§ EXERCISE INSTRUCTIONS: Output begins at the line with "Image resolution: width=1255" and ends at the last line of the records below. Copy each line in that span exactly, and leave out pictures.

§ INPUT RECORDS:
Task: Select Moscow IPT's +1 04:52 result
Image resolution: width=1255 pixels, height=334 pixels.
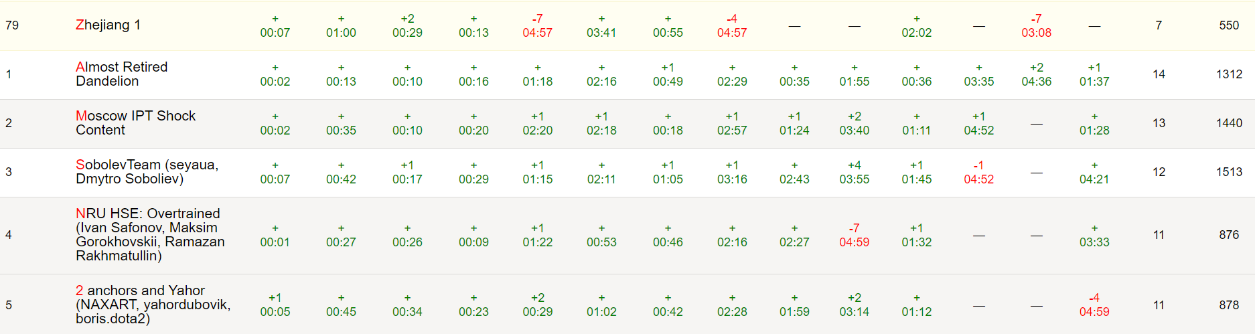Action: pos(978,123)
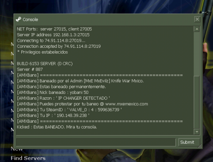Click the 'IP CHANGER DETECTADO' reason line
The height and width of the screenshot is (162, 213).
(x=63, y=98)
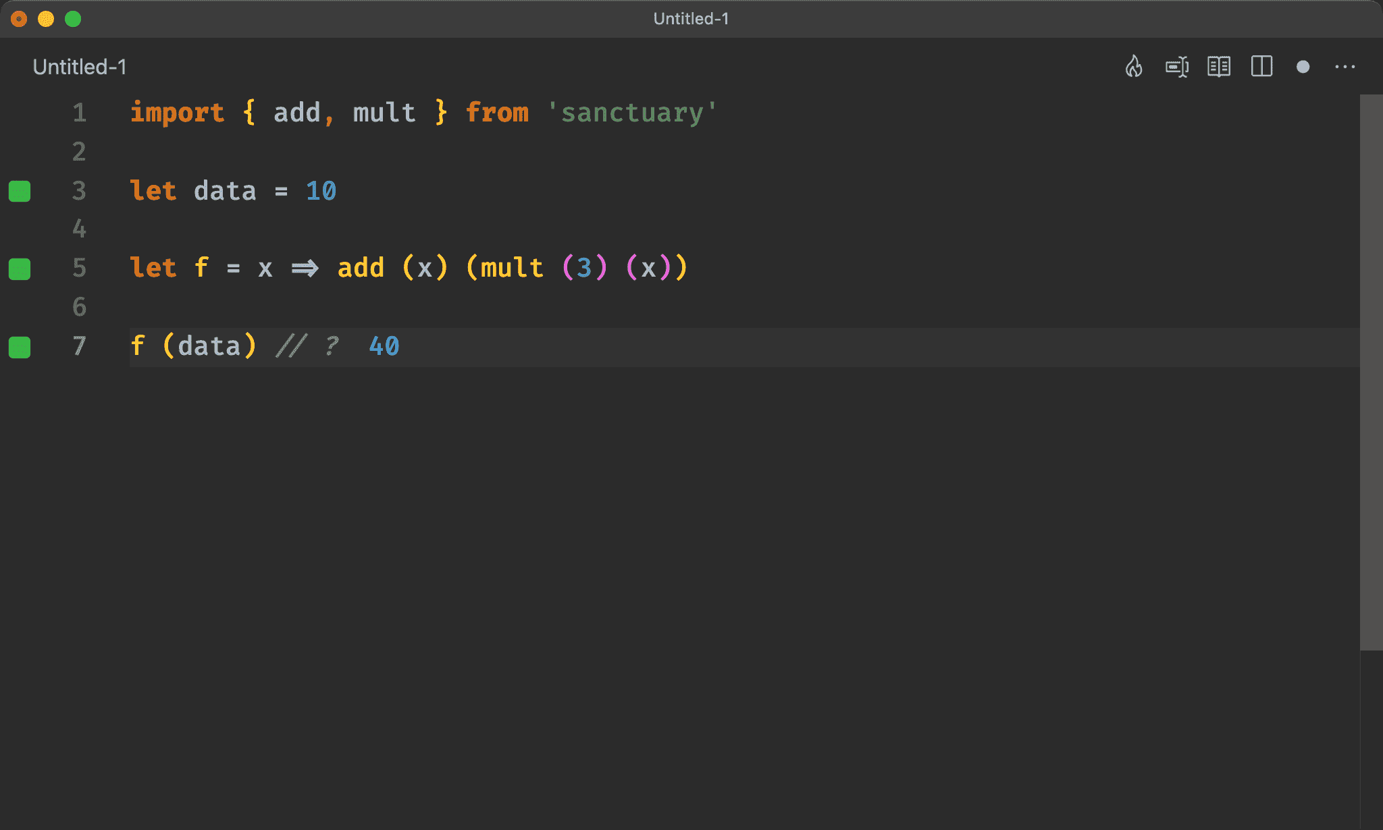The image size is (1383, 830).
Task: Click the flame/Quokka run icon
Action: 1135,67
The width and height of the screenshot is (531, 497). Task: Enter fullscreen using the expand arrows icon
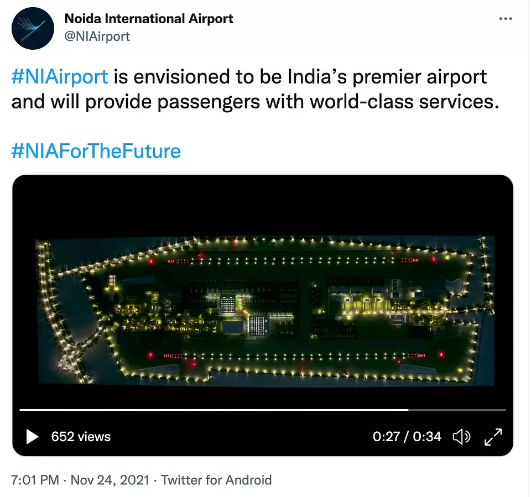click(x=493, y=437)
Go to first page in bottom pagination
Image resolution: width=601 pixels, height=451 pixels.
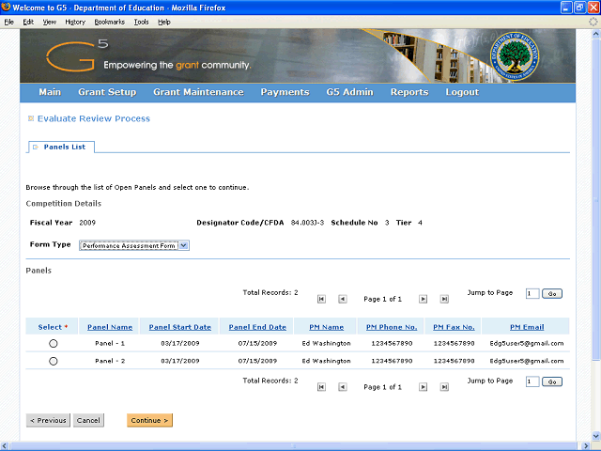tap(321, 386)
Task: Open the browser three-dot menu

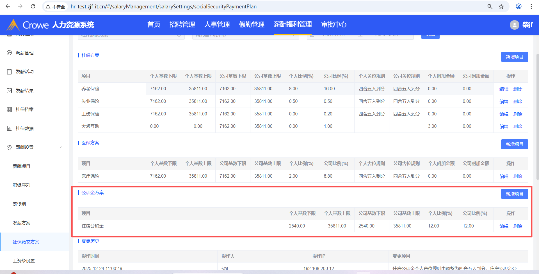Action: pos(531,6)
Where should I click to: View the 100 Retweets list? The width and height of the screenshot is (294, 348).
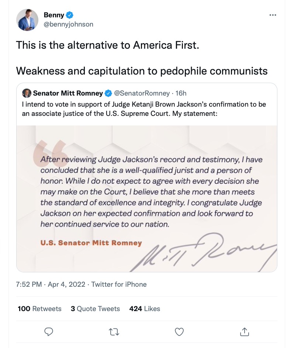click(x=39, y=309)
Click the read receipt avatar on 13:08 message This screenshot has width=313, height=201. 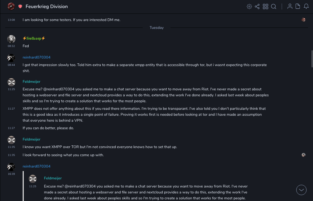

§ OUTPUT OF THE TASK:
Image resolution: width=1255 pixels, height=334 pixels.
Action: pos(978,123)
Click the 'IP CHANGER DETECTADO' reason line
The height and width of the screenshot is (162, 213).
(x=63, y=98)
The image size is (1383, 830).
Task: Click the flame/Quokka run icon
Action: 1135,67
The width and height of the screenshot is (531, 497). Task: Enter fullscreen using the expand arrows icon
click(x=493, y=437)
Go to first page in bottom pagination
Image resolution: width=601 pixels, height=451 pixels.
tap(321, 386)
Task: Open the browser three-dot menu

Action: pos(531,6)
Where should I click to: View the 100 Retweets list? The width and height of the screenshot is (294, 348).
click(x=39, y=309)
Click the read receipt avatar on 13:08 message This screenshot has width=313, height=201. 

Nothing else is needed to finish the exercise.